BEGIN EXCERPTED PASSAGE

An all brass 2" Crayford focussing mount:
I though this might amuse those with experience in working with brass. The original idea was to make a very heavy focuser for my 6" refractor. The intention was to help the balance of the telescope tube which is very nose heavy.
I threw the whole thing together entirely from brass sections found in my workshop scrap bin. This eyepiece focussing mount weighs a ton but offers smooth movement. When I first made it the focussing tube tended to roll downwards under its own weight. So I fitted a length of plastic fuel tube on the drive axle for more grip. This quickly grew flats so had to be removed. Further tightening of the spring adjusting screws eventually solved the problem once I fitted the flared brass plugs which sit in the end of the springs. These threaded plugs are self locking to the springs allowing the screws to be adjusted without slip and without removing the focussing mount from the OTA.
I copied the form of the hand-wheels from an old brass microscope using a home made radius bar with round nosed cutting tool in the lathe. The knurling wasn't a huge success and should have been straight cut rather than the diagonally crossed pattern the borrowed knurling wheels actually produced. I couldn't get remotely enough pressure to make a clean and deep imprint on the yellow brass.
The focuser has been knocking about in my unheated workshop for ages so has lost much of its original shine. The 2" Vixen rack and pinion focuser fitted to my 6" refractor has served its purpose well enough. Though I would have preferred an alignment adjustment in its supporting baseplate. Not a difficult task. Just another of those roundtoit jobs.

END EXCERPTED PASSAGE
BEGIN SUPPLIED INFORMATION

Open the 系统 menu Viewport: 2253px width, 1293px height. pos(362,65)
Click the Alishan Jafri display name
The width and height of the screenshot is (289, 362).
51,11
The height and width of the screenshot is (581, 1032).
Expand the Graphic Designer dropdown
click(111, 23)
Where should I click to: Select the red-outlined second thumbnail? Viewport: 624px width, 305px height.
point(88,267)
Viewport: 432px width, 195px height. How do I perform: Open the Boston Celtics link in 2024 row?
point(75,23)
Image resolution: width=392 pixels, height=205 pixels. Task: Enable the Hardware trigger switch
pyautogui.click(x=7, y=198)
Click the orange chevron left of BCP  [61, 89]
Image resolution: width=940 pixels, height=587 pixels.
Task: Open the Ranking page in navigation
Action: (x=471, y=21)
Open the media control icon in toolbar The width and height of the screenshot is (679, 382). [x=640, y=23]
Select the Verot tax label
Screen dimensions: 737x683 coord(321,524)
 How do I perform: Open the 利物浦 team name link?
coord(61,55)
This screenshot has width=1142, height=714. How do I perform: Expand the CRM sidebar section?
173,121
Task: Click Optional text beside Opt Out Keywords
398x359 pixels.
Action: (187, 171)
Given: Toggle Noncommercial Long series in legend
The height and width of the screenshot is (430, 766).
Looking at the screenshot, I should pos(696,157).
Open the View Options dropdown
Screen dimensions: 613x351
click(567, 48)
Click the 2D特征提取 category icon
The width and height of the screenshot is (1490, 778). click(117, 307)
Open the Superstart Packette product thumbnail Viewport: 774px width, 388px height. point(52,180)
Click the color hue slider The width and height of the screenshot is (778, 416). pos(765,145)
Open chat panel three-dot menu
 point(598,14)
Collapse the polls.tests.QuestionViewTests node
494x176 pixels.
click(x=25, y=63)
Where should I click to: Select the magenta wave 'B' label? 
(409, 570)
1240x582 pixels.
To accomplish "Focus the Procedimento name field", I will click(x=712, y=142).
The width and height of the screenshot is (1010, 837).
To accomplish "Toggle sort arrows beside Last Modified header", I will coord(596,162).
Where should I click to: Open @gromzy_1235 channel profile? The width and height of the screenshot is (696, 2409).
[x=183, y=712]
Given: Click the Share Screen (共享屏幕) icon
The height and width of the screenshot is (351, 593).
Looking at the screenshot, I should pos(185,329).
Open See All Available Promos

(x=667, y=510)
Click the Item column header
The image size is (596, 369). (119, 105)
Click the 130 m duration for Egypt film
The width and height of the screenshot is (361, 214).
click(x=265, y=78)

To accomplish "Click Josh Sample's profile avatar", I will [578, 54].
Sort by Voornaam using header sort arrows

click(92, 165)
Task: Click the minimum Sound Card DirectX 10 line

END SUPPLIED INFORMATION

*JOB 1*
According to the Crayford focuser post, why was the focuser made so heavy?
*JOB 2*
Transcribe the part of the Crayford focuser post that opens with the words containing "I copied the" and closes with "those roundtoit jobs.".

*COMPLETE RESPONSE 1*
To help balance the 6" refractor's telescope tube, which is very nose heavy.

*COMPLETE RESPONSE 2*
I copied the form of the hand-wheels from an old brass microscope using a home made radius bar with round nosed cutting tool in the lathe. The knurling wasn't a huge success and should have been straight cut rather than the diagonally crossed pattern the borrowed knurling wheels actually produced. I couldn't get remotely enough pressure to make a clean and deep imprint on the yellow brass.
The focuser has been knocking about in my unheated workshop for ages so has lost much of its original shine. The 2" Vixen rack and pinion focuser fitted to my 6" refractor has served its purpose well enough. Though I would have preferred an alignment adjustment in its supporting baseplate. Not a difficult task. Just another of those roundtoit jobs.